=== Source information ===
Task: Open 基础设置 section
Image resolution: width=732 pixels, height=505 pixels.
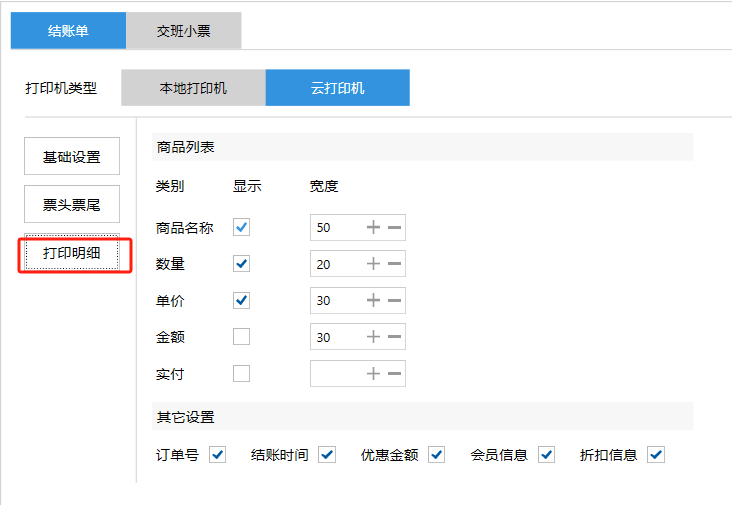Action: (x=71, y=157)
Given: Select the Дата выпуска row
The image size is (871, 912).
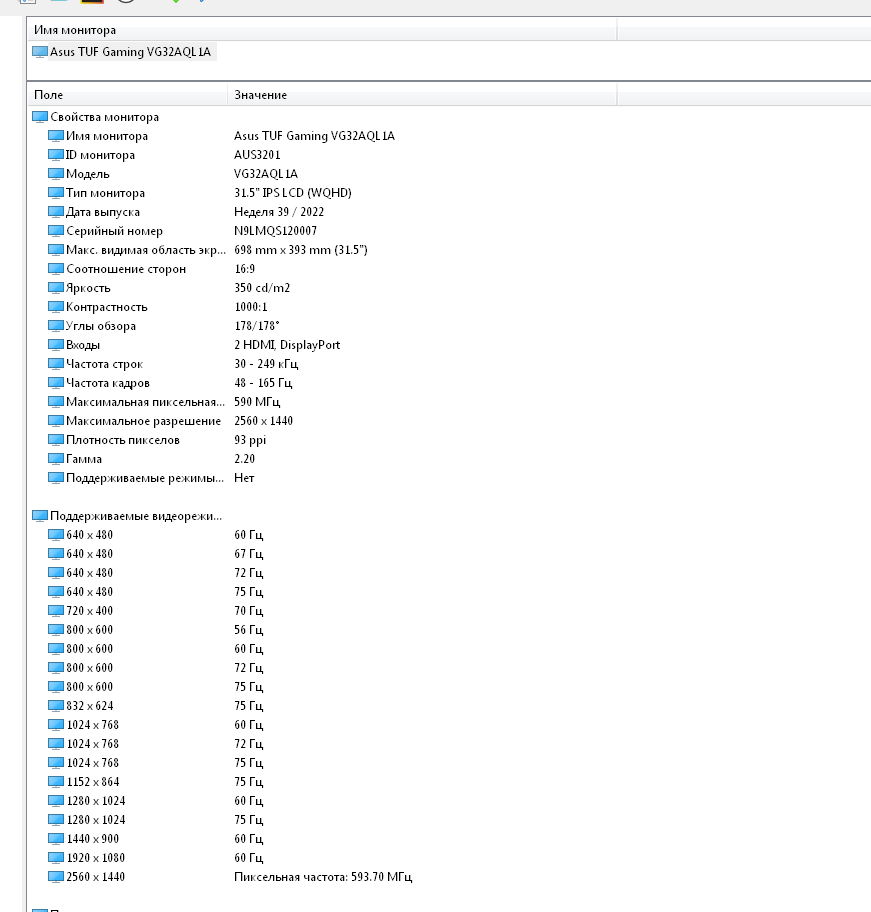Looking at the screenshot, I should [x=103, y=212].
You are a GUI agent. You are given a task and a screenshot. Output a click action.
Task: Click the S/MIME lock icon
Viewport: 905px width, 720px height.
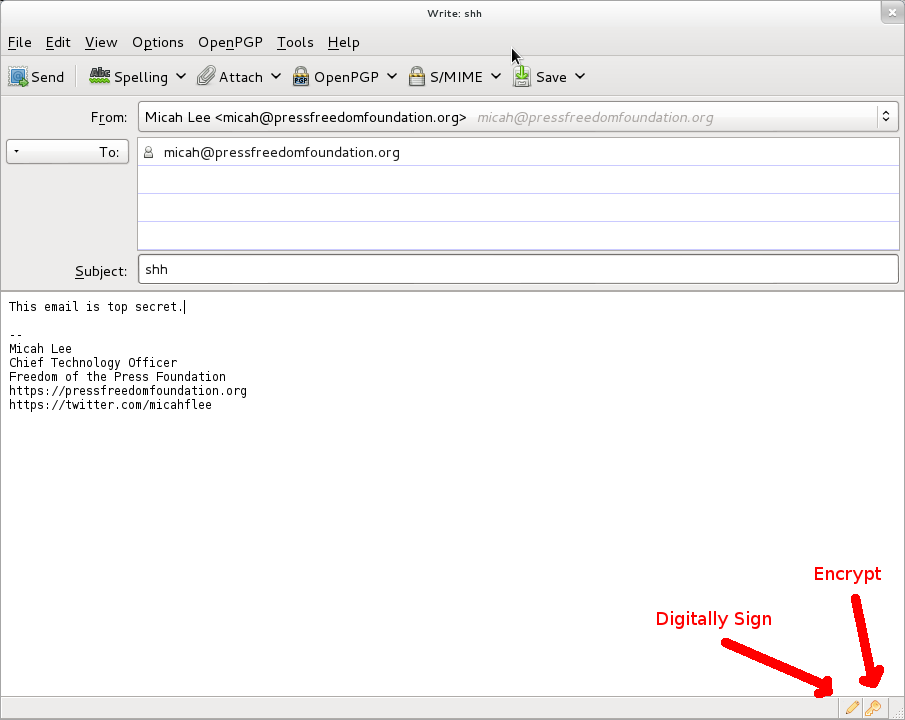pyautogui.click(x=417, y=76)
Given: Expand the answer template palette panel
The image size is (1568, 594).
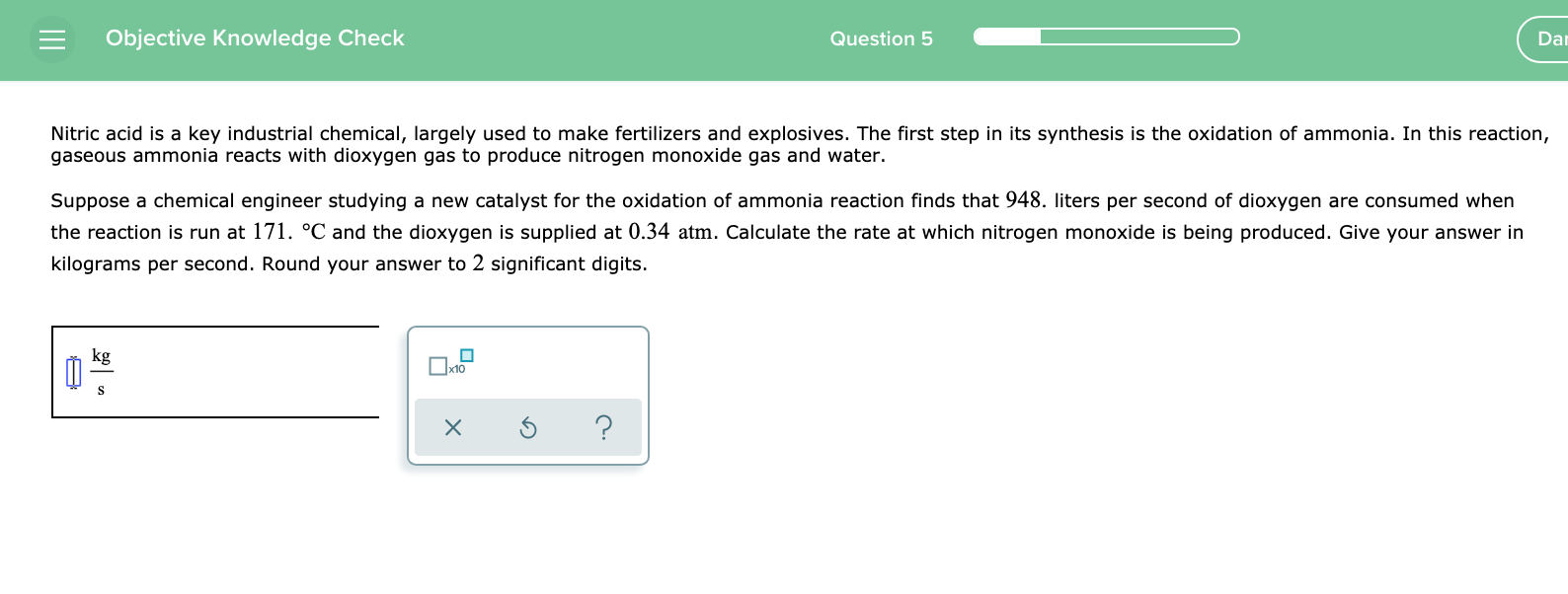Looking at the screenshot, I should click(528, 395).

=== Task brief ===
Set down every entry above without alteration, but print no images.

=== Result ===
Task: Open 基础设置 section
Image resolution: width=732 pixels, height=505 pixels.
Action: (x=71, y=157)
Given: Select the Дата выпуска row
The image size is (871, 912).
Looking at the screenshot, I should [x=103, y=212].
You are a GUI agent. You are given a task and a screenshot. Output a click action.
Task: Click the S/MIME lock icon
Viewport: 905px width, 720px height.
pyautogui.click(x=417, y=76)
Given: Expand the answer template palette panel
The image size is (1568, 594).
Looking at the screenshot, I should click(528, 395).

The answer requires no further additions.